Copy the rows below verbatim, starting at the line containing "Click the Yes badge for code aOYShjtQcg" and ending at the line containing "The image size is (539, 367). pos(243,215)".

[Dataset entries]
>> begin

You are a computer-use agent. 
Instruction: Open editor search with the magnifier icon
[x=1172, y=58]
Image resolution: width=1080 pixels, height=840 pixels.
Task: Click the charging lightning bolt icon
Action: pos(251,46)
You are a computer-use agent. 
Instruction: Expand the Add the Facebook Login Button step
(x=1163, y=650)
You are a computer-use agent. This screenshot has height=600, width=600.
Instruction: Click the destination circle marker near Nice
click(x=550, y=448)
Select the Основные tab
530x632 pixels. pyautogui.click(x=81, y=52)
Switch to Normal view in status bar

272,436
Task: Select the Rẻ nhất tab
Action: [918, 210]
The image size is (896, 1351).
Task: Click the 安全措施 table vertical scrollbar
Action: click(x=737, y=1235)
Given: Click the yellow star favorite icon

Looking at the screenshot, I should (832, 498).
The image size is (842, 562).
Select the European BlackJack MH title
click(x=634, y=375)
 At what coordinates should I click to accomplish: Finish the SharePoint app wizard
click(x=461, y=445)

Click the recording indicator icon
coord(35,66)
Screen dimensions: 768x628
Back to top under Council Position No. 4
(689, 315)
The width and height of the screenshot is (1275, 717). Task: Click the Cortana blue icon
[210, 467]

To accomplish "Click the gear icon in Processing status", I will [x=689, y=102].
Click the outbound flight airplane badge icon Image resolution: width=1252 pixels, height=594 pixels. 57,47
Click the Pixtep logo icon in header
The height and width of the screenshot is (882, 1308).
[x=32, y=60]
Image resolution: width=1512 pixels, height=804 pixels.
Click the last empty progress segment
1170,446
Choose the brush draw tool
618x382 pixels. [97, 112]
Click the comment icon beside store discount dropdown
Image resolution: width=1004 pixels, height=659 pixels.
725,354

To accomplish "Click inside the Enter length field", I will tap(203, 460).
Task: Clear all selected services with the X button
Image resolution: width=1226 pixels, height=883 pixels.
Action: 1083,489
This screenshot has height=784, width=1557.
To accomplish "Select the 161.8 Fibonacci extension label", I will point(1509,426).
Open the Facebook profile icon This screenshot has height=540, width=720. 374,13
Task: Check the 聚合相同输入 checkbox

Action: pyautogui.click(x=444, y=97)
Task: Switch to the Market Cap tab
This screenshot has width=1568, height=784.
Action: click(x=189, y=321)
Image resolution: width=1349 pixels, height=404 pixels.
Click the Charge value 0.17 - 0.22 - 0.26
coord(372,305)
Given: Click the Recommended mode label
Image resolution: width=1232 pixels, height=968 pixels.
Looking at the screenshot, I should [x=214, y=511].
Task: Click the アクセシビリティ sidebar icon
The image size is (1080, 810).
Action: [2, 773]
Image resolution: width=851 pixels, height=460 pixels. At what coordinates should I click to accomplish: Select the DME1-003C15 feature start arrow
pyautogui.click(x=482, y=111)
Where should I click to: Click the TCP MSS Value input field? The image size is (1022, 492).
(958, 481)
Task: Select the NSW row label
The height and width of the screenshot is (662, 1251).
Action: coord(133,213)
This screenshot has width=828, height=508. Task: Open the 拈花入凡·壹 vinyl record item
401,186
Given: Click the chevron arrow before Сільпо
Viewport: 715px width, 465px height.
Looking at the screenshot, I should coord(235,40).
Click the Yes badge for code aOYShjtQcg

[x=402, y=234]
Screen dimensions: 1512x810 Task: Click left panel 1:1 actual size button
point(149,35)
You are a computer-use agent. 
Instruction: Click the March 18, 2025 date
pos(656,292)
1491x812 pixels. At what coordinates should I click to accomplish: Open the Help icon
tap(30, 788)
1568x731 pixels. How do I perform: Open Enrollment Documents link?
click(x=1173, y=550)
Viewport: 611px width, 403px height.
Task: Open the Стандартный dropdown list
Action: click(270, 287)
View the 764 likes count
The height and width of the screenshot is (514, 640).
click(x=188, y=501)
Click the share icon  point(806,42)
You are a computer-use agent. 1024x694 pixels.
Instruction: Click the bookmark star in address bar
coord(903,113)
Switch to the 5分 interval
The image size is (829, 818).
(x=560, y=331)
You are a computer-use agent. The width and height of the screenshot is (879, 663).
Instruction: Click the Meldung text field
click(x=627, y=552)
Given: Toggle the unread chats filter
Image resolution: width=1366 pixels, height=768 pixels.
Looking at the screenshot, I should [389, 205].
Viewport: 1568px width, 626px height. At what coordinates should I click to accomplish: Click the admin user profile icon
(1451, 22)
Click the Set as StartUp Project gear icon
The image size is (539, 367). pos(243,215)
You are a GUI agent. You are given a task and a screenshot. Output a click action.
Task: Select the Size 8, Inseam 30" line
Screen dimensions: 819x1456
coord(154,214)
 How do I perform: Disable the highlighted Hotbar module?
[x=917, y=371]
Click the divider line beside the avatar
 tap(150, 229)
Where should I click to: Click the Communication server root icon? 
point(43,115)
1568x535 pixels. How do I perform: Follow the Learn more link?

>> end

Result of the exercise:
Click the Yes badge for code aOYShjtQcg

[x=402, y=234]
Screen dimensions: 1512x810 Task: Click left panel 1:1 actual size button
point(149,35)
You are a computer-use agent. 
Instruction: Click the March 18, 2025 date
pos(656,292)
1491x812 pixels. At what coordinates should I click to accomplish: Open the Help icon
tap(30, 788)
1568x731 pixels. How do I perform: Open Enrollment Documents link?
click(x=1173, y=550)
Viewport: 611px width, 403px height.
Task: Open the Стандартный dropdown list
Action: click(270, 287)
View the 764 likes count
The height and width of the screenshot is (514, 640).
click(x=188, y=501)
Click the share icon  point(806,42)
You are a computer-use agent. 1024x694 pixels.
Instruction: Click the bookmark star in address bar
coord(903,113)
Switch to the 5分 interval
The image size is (829, 818).
(x=560, y=331)
You are a computer-use agent. The width and height of the screenshot is (879, 663).
Instruction: Click the Meldung text field
click(x=627, y=552)
Given: Toggle the unread chats filter
Image resolution: width=1366 pixels, height=768 pixels.
Looking at the screenshot, I should [389, 205].
Viewport: 1568px width, 626px height. At what coordinates should I click to accomplish: Click the admin user profile icon
(1451, 22)
Click the Set as StartUp Project gear icon
The image size is (539, 367). pos(243,215)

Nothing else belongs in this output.